Stored items from a collection

- - -

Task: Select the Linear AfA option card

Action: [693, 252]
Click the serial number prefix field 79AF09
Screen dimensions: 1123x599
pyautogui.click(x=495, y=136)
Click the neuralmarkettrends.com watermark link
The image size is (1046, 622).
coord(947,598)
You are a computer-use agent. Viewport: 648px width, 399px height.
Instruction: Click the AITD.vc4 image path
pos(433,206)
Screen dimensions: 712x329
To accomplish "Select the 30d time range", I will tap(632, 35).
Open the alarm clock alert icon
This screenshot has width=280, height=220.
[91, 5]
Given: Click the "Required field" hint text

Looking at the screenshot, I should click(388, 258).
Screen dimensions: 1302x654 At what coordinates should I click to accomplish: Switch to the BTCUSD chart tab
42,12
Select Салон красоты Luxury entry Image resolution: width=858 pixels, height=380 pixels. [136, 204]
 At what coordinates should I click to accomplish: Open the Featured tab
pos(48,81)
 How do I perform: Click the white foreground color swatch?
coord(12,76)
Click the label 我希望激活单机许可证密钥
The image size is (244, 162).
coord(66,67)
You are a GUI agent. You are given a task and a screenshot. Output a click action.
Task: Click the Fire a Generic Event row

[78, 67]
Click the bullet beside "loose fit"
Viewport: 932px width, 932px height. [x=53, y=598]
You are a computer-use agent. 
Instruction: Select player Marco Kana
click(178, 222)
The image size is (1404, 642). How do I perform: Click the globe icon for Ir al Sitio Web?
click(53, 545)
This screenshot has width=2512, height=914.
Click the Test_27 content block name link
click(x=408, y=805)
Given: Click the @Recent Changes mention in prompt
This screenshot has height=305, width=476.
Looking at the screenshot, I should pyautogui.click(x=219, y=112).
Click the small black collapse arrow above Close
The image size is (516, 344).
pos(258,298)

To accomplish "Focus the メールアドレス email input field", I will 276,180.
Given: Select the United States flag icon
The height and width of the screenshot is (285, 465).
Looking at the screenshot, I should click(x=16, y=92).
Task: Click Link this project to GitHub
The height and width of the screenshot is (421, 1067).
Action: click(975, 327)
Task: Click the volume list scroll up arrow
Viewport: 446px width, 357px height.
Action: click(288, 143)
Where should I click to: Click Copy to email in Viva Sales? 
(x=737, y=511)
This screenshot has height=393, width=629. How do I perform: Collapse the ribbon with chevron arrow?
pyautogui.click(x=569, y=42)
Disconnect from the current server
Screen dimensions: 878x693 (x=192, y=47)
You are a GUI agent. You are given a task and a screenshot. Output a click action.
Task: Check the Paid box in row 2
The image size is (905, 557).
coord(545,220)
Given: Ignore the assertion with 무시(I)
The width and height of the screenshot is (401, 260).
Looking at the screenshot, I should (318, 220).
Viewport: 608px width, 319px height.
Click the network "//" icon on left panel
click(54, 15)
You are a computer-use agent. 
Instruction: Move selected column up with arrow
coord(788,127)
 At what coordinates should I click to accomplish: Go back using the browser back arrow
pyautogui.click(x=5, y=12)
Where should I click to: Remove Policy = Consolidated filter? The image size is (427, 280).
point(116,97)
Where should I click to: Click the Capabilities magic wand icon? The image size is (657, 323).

- - -

* **EXERCISE PROMPT**:
Output the lines above exactly, but only those between the line holding "Given: Click the @Recent" and the line holding "Given: Select the United States flag icon", inclusive.

* **SOLVED PROBLEM**:
Given: Click the @Recent Changes mention in prompt
This screenshot has height=305, width=476.
Looking at the screenshot, I should pyautogui.click(x=219, y=112).
Click the small black collapse arrow above Close
The image size is (516, 344).
pos(258,298)

To accomplish "Focus the メールアドレス email input field", I will 276,180.
Given: Select the United States flag icon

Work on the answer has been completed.